Data describes a real-world information resource that is important to your application. Data describes the things, people, products, items, customers, assets, records, and — ultimately — data structures that your application finds useful to categorize, organize, and maintain.
Identifying data is an iterative process. At first you may just know some vague, high-level details about how the application must handle its information. As you keep expanding your knowledge of the application's intended business processes, you continue filling in more details.
As you begin documenting the data requirements for your application, the description for each item of data typically includes:
- General description (what is it?).
- Ownership (who is responsible for it?).
- Data characteristics (how is it measured and how big or small can it be?).
- Logical events, processes, and relationships (how and when is it created, modified, and used?).
It is worth noting that data has many different characteristics. Part of the process of data design is to specify how to quantify each data item. Some typical data characteristics are:
- Location attributes (address, country, warehouse bin).

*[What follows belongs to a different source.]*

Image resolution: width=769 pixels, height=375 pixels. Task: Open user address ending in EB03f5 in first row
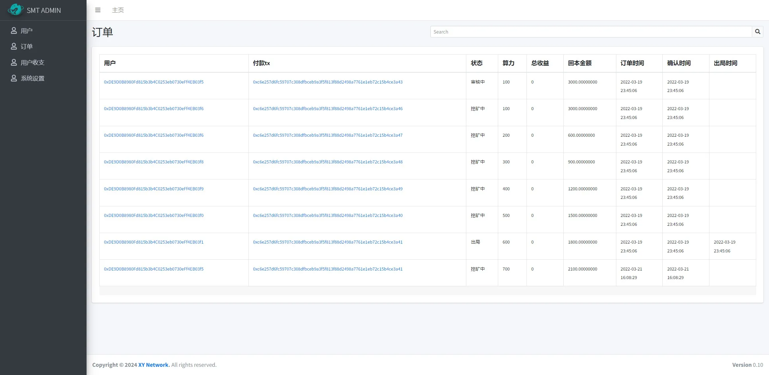154,82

- Physical attributes (weight, dimension, volume, color, material, texture).
- Conceptual attributes (name, rank, serial number).
- Relational attributes (assemblies consist of sub-assemblies, authors write multiple books).
- Value attributes (currency, goodwill, esteem).
The process of identifying data requires interviews, analysis of existing data structures, document preparation, and peer reviews. The eventual result is a documented, conceptual view of your application's information that answers the data questions of "What, where, when, and why?" Generally, this is an early-stage exploration of how the various departments, organizations, and your application need to use data.